2015 Faves and Raves

I cannot believe I have been blogging for over a year now, averaging about three posts per month.

My purpose in blogging is to share examples of storytelling or sharing from my own life, by way of example, for those who might be interested in writing a memoir, or for seeing how they might re-capture old memories to share with interested parties.

Below is a short list of some popular posts you may have missed, and some of my favorites which you might find worth revisiting.

My video memoir company, Storyography: https://lifestoryography.wordpress.com/2015/11/20/no-one-can-stop-time-but-hearing-those-stories-again-slows-it-just-a-little/ , is another way to share stories which captures individual performance as part of the storytelling experience and not merely the words shared.

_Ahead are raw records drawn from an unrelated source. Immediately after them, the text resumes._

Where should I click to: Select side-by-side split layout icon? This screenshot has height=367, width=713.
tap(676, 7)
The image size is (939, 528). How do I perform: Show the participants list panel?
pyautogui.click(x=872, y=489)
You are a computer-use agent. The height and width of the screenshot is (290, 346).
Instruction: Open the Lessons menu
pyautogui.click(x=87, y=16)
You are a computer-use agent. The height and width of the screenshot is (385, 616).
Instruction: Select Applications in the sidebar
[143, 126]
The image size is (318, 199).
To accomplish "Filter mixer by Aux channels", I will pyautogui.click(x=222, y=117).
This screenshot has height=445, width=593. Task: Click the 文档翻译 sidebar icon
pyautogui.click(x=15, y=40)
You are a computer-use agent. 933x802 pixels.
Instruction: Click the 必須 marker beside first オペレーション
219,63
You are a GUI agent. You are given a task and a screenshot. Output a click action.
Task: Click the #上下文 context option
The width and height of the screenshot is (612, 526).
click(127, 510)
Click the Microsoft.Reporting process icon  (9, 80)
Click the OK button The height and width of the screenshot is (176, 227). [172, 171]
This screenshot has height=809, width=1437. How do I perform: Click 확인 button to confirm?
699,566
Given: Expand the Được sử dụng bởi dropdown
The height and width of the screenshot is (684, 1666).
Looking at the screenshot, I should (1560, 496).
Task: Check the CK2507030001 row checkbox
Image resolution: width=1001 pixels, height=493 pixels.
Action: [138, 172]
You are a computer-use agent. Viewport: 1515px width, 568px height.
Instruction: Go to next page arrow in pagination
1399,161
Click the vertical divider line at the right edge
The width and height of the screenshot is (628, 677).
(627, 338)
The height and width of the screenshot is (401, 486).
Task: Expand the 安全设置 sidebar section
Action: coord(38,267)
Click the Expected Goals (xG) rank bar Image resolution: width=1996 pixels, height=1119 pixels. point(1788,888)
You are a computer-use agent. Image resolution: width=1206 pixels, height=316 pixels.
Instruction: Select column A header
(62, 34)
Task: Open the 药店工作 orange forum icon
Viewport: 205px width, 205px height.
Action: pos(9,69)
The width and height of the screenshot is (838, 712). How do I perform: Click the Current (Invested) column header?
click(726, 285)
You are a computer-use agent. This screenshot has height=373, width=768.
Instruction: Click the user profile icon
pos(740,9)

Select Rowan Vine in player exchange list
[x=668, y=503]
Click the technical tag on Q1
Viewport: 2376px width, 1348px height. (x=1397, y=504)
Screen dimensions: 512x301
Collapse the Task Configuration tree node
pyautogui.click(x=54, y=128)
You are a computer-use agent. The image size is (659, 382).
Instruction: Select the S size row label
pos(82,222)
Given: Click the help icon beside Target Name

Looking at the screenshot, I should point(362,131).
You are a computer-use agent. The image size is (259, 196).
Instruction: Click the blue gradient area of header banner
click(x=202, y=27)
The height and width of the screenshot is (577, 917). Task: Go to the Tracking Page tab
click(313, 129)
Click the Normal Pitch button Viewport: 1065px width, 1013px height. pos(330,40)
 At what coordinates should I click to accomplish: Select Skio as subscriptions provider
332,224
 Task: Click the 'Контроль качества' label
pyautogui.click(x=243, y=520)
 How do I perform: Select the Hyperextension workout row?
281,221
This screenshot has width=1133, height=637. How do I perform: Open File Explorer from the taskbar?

The biggest hit, which surprised me some, was “Mandatory Moon Bathing in Minnesota”: https://lifestoryography.wordpress.com/2015/08/10/he-was-naked-as-a-blooming-orchid/

I’m not sure why that one grabbed so much attention over others. Maybe the title intrigued.

Another relative hit was “The Best Cab Driver in Buenos Aires”: https://lifestoryography.wordpress.com/2015/02/25/long-may-he-ride/  which describes some of my experiences while working in that charming city.

Some of my posts are more autobiographical than others. Other posts are more opinion oriented. My favorite of these which didn’t get the attention I thought it deserved was “Greenman Died for Your Niblets”: https://lifestoryography.wordpress.com/2015/04/13/to-our-surprise-cheers-and-salutations-greeted-our-approach-to-the-gate-green-man-was-a-star/

Some of my posts amounted to musings about the human condition as viewed through a prism of my own experience. One example of this, which didn’t attract the attention I had hoped was “Swings”: https://lifestoryography.wordpress.com/2014/12/04/swings/ ,

or “Taxi Driver Uber Alles”: https://lifestoryography.wordpress.com/2015/10/01/each-second-is-a-threshold-to-eternity/ which I thought deserved more attention.

The Territorial Imperative” was about my encounter with a very assertive spider: https://lifestoryography.wordpress.com/2015/08/22/i-cringed-at-the-memory-of-what-i-yelled-that-night-during-my-desperate-search-what-had-i-wrought/ .

That was a companion piece to the popular “The Company You Keep”: https://lifestoryography.wordpress.com/2015/08/18/to-say-this-house-was-infested-is-like-saying-forests-have-trees/ in which I recounted my futile war with cockroaches while in college.

I also published a few practical posts exploring the value of writing a memoir “The Irreplaceable Memoir”: https://lifestoryography.wordpress.com/2015/09/28/the-irreplaceable-memoir/

or a distillation of what I presented weekly in a workshop for job seekers on how best to find gainful employment. “The Best Solution to the Problem” was my summary of the workshop: https://lifestoryography.wordpress.com/2015/09/16/the-best-solution-to-the-problem/ .

Godzilla”: https://lifestoryography.wordpress.com/2015/10/29/there-is-a-piece-of-godzilla-in-all-of-us/

and “The Show Must Go On” : https://lifestoryography.wordpress.com/2015/11/19/the-show-must-go-on/ share memories of my career in motion pictures.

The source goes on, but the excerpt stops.